Aim ▸ Copy out all of the following records line for line, with nothing changed.

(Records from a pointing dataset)
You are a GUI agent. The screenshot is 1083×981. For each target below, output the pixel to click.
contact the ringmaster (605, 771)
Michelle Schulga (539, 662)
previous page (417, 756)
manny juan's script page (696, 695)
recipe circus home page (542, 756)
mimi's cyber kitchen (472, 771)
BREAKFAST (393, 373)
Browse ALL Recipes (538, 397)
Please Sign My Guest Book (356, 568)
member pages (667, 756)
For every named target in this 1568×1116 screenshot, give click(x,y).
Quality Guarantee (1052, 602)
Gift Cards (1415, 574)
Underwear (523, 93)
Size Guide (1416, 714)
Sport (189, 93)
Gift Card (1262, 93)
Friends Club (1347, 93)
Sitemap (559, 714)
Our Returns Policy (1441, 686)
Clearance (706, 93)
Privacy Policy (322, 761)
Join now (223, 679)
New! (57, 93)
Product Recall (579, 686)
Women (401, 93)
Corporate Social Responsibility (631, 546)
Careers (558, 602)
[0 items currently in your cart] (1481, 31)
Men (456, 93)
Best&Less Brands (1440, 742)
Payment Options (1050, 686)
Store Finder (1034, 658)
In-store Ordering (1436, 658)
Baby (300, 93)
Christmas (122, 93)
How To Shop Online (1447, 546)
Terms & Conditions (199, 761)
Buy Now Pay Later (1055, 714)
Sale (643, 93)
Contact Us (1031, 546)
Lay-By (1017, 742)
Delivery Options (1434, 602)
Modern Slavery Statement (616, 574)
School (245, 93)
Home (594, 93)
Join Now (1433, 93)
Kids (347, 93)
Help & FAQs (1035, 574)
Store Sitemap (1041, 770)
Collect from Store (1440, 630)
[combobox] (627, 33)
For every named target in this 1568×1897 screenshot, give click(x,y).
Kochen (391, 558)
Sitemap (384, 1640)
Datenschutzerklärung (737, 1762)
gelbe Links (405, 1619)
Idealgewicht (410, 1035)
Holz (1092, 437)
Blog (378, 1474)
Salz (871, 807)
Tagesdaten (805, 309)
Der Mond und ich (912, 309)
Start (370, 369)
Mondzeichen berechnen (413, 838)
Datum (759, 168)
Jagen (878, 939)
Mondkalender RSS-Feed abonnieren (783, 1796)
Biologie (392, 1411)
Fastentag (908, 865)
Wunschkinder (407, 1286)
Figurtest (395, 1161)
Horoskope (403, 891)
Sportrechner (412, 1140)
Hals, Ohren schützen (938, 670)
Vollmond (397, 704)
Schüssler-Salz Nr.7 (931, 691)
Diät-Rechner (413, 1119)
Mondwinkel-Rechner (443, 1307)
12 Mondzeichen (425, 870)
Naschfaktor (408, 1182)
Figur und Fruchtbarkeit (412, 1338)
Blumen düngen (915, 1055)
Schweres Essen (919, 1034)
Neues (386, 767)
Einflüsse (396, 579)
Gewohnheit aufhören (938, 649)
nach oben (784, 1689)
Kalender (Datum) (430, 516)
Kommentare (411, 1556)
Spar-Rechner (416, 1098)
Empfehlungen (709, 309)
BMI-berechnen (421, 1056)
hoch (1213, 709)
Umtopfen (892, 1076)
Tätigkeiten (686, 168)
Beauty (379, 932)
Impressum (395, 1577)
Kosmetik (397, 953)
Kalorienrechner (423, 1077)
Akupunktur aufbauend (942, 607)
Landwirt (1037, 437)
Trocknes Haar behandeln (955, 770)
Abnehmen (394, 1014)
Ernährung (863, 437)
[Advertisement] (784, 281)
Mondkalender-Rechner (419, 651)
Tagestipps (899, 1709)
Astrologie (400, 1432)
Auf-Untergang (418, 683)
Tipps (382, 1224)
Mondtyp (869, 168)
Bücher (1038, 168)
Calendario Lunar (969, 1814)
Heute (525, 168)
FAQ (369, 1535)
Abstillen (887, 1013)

Answer for this exercise ▸
You are a GUI agent. The screenshot is 1083×981. For each target below, output the pixel to click.
contact the ringmaster (605, 771)
Michelle Schulga (539, 662)
previous page (417, 756)
manny juan's script page (696, 695)
recipe circus home page (542, 756)
mimi's cyber kitchen (472, 771)
BREAKFAST (393, 373)
Browse ALL Recipes (538, 397)
Please Sign My Guest Book (356, 568)
member pages (667, 756)
For every named target in this 1568×1116 screenshot, give click(x,y).
Quality Guarantee (1052, 602)
Gift Cards (1415, 574)
Underwear (523, 93)
Size Guide (1416, 714)
Sport (189, 93)
Gift Card (1262, 93)
Friends Club (1347, 93)
Sitemap (559, 714)
Our Returns Policy (1441, 686)
Clearance (706, 93)
Privacy Policy (322, 761)
Join now (223, 679)
New! (57, 93)
Product Recall (579, 686)
Women (401, 93)
Corporate Social Responsibility (631, 546)
Careers (558, 602)
[0 items currently in your cart] (1481, 31)
Men (456, 93)
Best&Less Brands (1440, 742)
Payment Options (1050, 686)
Store Finder (1034, 658)
In-store Ordering (1436, 658)
Baby (300, 93)
Christmas (122, 93)
How To Shop Online (1447, 546)
Terms & Conditions (199, 761)
Buy Now Pay Later (1055, 714)
Sale (643, 93)
Contact Us (1031, 546)
Lay-By (1017, 742)
Delivery Options (1434, 602)
Modern Slavery Statement (616, 574)
School (245, 93)
Home (594, 93)
Join Now (1433, 93)
Kids (347, 93)
Help & FAQs (1035, 574)
Store Sitemap (1041, 770)
Collect from Store (1440, 630)
[combobox] (627, 33)
For every named target in this 1568×1897 screenshot, give click(x,y).
Kochen (391, 558)
Sitemap (384, 1640)
Datenschutzerklärung (737, 1762)
gelbe Links (405, 1619)
Idealgewicht (410, 1035)
Holz (1092, 437)
Blog (378, 1474)
Salz (871, 807)
Tagesdaten (805, 309)
Der Mond und ich (912, 309)
Start (370, 369)
Mondzeichen berechnen (413, 838)
Datum (759, 168)
Jagen (878, 939)
Mondkalender RSS-Feed abonnieren (783, 1796)
Biologie (392, 1411)
Fastentag (908, 865)
Wunschkinder (407, 1286)
Figurtest (395, 1161)
Horoskope (403, 891)
Sportrechner (412, 1140)
Hals, Ohren schützen (938, 670)
Vollmond (397, 704)
Schüssler-Salz Nr.7 (931, 691)
Diät-Rechner (413, 1119)
Mondwinkel-Rechner (443, 1307)
12 Mondzeichen (425, 870)
Naschfaktor (408, 1182)
Figur und Fruchtbarkeit (412, 1338)
Blumen düngen (915, 1055)
Schweres Essen (919, 1034)
Neues (386, 767)
Einflüsse (396, 579)
Gewohnheit aufhören (938, 649)
nach oben (784, 1689)
Kalender (Datum) (430, 516)
Kommentare (411, 1556)
Spar-Rechner (416, 1098)
Empfehlungen (709, 309)
BMI-berechnen (421, 1056)
hoch (1213, 709)
Umtopfen (892, 1076)
Tätigkeiten (686, 168)
Beauty (379, 932)
Impressum (395, 1577)
Kosmetik (397, 953)
Kalorienrechner (423, 1077)
Akupunktur aufbauend (942, 607)
Landwirt (1037, 437)
Trocknes Haar behandeln (955, 770)
Abnehmen (394, 1014)
Ernährung (863, 437)
[Advertisement] (784, 281)
Mondkalender-Rechner (419, 651)
Tagestipps (899, 1709)
Astrologie (400, 1432)
Auf-Untergang (418, 683)
Tipps (382, 1224)
Mondtyp (869, 168)
Bücher (1038, 168)
Calendario Lunar (969, 1814)
Heute (525, 168)
FAQ (369, 1535)
Abstillen (887, 1013)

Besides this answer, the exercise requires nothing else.